A combination of poor or misleading disclosure, allied with point-of-sale pressure, meant that customers very often agreed to buy products or services that were not in their interests. Many customers didn't understand what they were buying, or may not have even realised that the cost of these financial products was included in the overall package.
These practices caused harm in ways that was not obvious to customers. Most car buyers would be surprised to learn that when buying a vehicle on finance, the car dealer could decide whether the customer was charged an interest rate of 7% or one of 14% - regardless of the buyer's credit history. They would be surprised to learn that insurance commissions paid to car dealers could be as high as 79% of the insurance premium. ASIC has signalled to insurers and finance companies that they need to assist car dealers to operate so that the end-customer is treated fairly, including with financial products that meet their needs.

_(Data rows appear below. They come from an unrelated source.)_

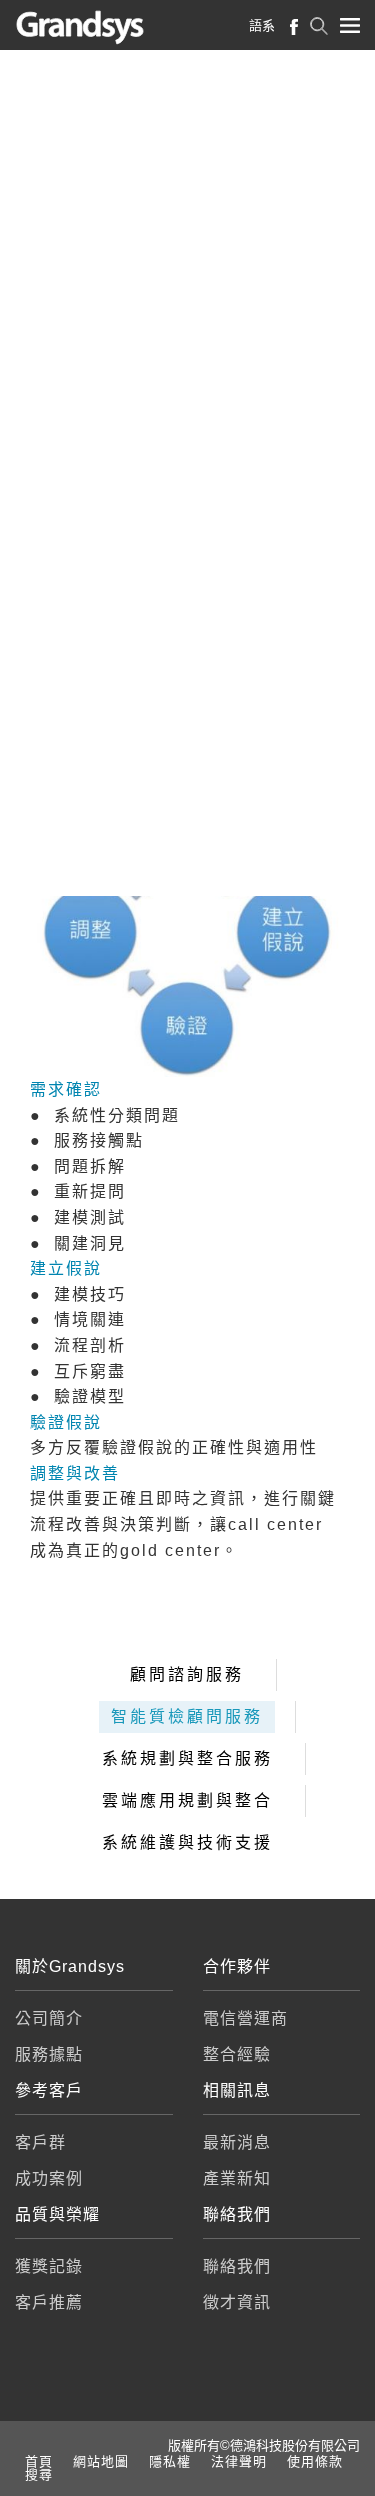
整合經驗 (237, 2054)
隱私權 (170, 2461)
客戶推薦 (49, 2302)
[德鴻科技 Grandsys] (97, 27)
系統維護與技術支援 (187, 1842)
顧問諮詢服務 (187, 1674)
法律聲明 (239, 2461)
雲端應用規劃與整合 (187, 1800)
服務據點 (49, 2054)
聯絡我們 (237, 2266)
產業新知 (237, 2178)
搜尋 (39, 2474)
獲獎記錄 (49, 2266)
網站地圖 (101, 2461)
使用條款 (315, 2461)
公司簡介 (49, 2018)
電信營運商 (245, 2018)
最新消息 (237, 2142)
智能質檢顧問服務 (187, 1716)
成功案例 (49, 2178)
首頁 (39, 2461)
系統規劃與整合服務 (187, 1758)
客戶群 (40, 2142)
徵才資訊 (237, 2302)
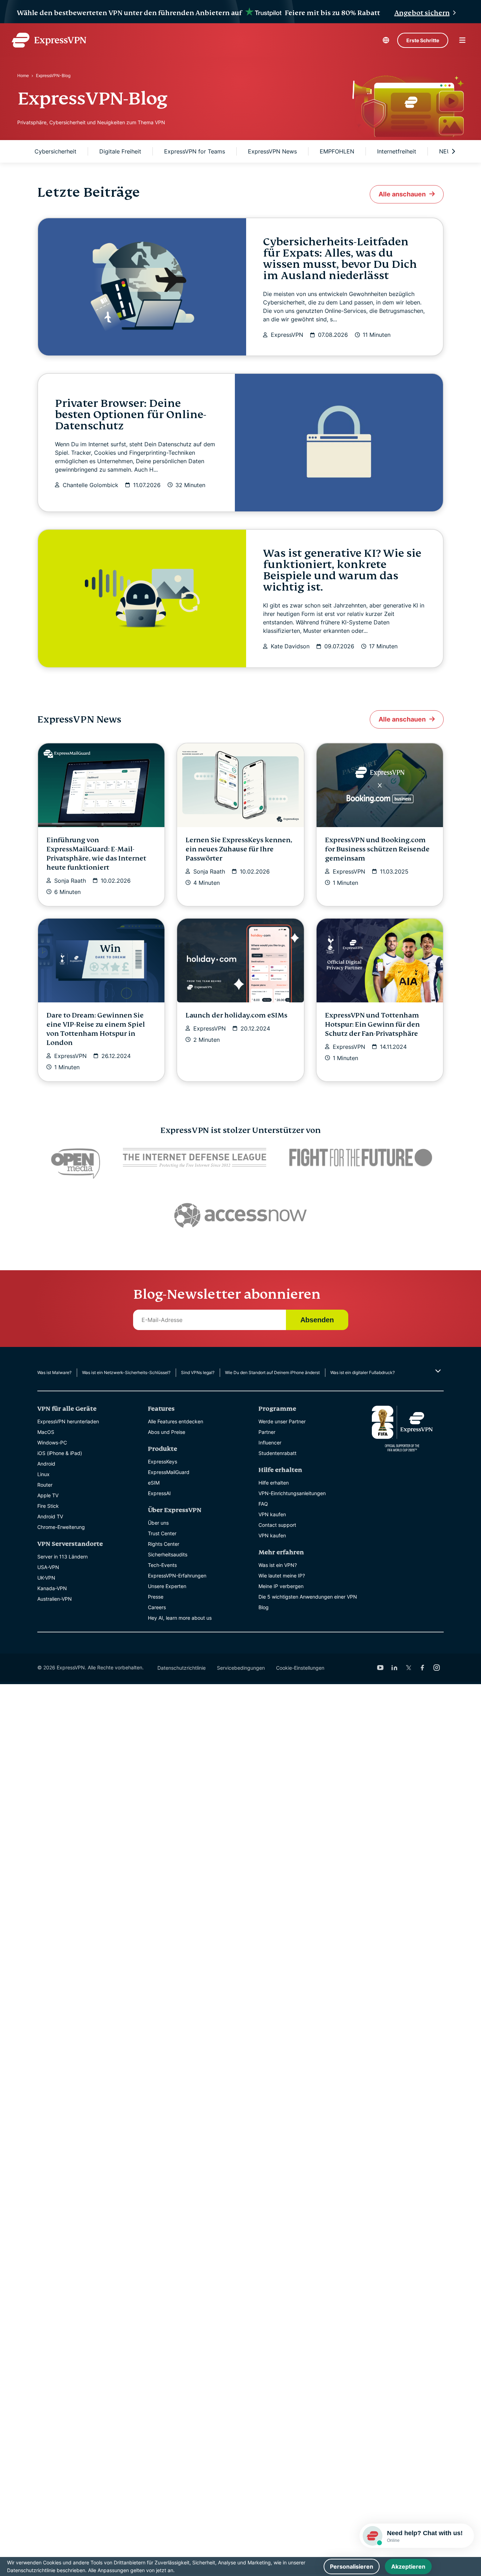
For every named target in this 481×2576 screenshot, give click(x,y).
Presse (155, 1597)
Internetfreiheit (396, 151)
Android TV (50, 1516)
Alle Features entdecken (175, 1421)
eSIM (154, 1483)
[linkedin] (394, 1668)
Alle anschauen (402, 194)
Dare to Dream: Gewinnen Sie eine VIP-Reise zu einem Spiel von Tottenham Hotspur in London (95, 1029)
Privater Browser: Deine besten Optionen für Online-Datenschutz (130, 415)
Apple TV (47, 1495)
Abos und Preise (166, 1432)
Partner (266, 1432)
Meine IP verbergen (281, 1586)
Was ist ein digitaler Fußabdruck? (362, 1372)
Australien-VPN (54, 1599)
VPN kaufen (272, 1514)
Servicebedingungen (241, 1668)
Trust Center (162, 1533)
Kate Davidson (290, 646)
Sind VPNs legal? (197, 1372)
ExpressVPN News (272, 151)
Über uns (158, 1523)
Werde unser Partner (282, 1421)
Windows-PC (52, 1443)
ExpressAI (159, 1493)
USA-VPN (48, 1567)
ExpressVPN (287, 335)
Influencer (269, 1443)
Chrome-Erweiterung (61, 1527)
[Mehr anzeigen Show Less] (437, 1371)
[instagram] (437, 1668)
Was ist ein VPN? (277, 1565)
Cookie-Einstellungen (300, 1668)
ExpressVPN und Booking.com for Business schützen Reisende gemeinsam (377, 849)
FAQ (263, 1504)
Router (44, 1485)
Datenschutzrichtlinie (181, 1668)
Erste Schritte (422, 40)
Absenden (317, 1320)
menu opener (462, 40)
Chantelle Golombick (90, 485)
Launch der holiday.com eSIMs (236, 1015)
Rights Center (163, 1544)
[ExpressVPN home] (49, 40)
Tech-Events (162, 1565)
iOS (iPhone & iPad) (59, 1453)
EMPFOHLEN (337, 151)
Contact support (277, 1525)
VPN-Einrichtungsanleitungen (292, 1493)
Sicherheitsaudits (167, 1554)
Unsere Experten (167, 1586)
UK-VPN (46, 1578)
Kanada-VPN (52, 1588)
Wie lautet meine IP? (281, 1576)
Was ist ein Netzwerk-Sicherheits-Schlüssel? (126, 1372)
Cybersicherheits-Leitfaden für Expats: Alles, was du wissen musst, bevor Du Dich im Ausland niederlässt (340, 258)
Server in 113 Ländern (62, 1557)
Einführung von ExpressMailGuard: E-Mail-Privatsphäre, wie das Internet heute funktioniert (96, 853)
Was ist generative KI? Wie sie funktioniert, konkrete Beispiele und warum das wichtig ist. (342, 570)
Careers (157, 1607)
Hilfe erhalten (273, 1483)
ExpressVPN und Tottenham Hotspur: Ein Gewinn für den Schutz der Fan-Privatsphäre (372, 1024)
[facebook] (423, 1668)
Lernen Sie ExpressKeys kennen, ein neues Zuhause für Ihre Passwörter (239, 849)
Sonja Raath (70, 880)
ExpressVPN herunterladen (68, 1421)
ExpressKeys (162, 1462)
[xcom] (408, 1668)
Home (23, 75)
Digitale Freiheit (120, 151)
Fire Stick (48, 1506)
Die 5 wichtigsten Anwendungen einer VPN (307, 1597)
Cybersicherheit (55, 151)
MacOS (45, 1432)
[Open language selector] (386, 40)
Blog (263, 1607)
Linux (43, 1474)
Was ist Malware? (54, 1372)
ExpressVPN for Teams (194, 151)
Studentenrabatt (277, 1453)
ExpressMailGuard (168, 1472)
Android (46, 1464)
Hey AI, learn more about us (180, 1618)
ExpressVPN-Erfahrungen (177, 1576)
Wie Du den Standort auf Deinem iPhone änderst (272, 1372)
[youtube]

ASIC is requiring providers of insurance sold through car yards to make changes to benefit consumers. For example, following our intervention insurers have voluntarily lowered commissions on cover they sell to around 20% of the premium, and so improve the value they offer.
[Yesterday's] announcements by Allianz that it would return $48 million to approximately 110,000 customers, Suncorp's return of $17.2 million to 54,000 customers, and the Swann Insurance (part of Insurance Australia Group) offer last month of $37 million to 68,000 customers, are a good start on making things right.
This has been one of ASIC's largest compensation programs. In total, we expect to see refunds of more than $122 million paid to more than 257,000 customers for buying insurance products of little or no use to them.
The failure of the add-on insurance market to serve consumer interests highlights the importance of the new 'design and distribution obligations' that will be imposed on financial services firms. The Government is consulting on draft legislation which will require firms to identify an appropriate target market for their products and ensure that the products are being sold to the right people. ASIC welcomes this important reform, and believes it will help improve consumer trust in the financial services industry.
Insurers know they need to address this, and should be taking active steps to ensure their customers are not being sold near-worthless products. The message is simple: 'the needs of your customers must come first in the design, price and sale of your products.'
Once ASIC identified the harm being caused by flex commissions we worked directly with insurers, lenders and car dealers to see these practices could not continue – a position industry has generally accepted.
We believe the same sense of reality, however belated, is beginning to take hold with regard to selling add-on products and other financial services that are poorly designed or benefit the seller of the product more than the consumer. If not, these major remediations will not be the last.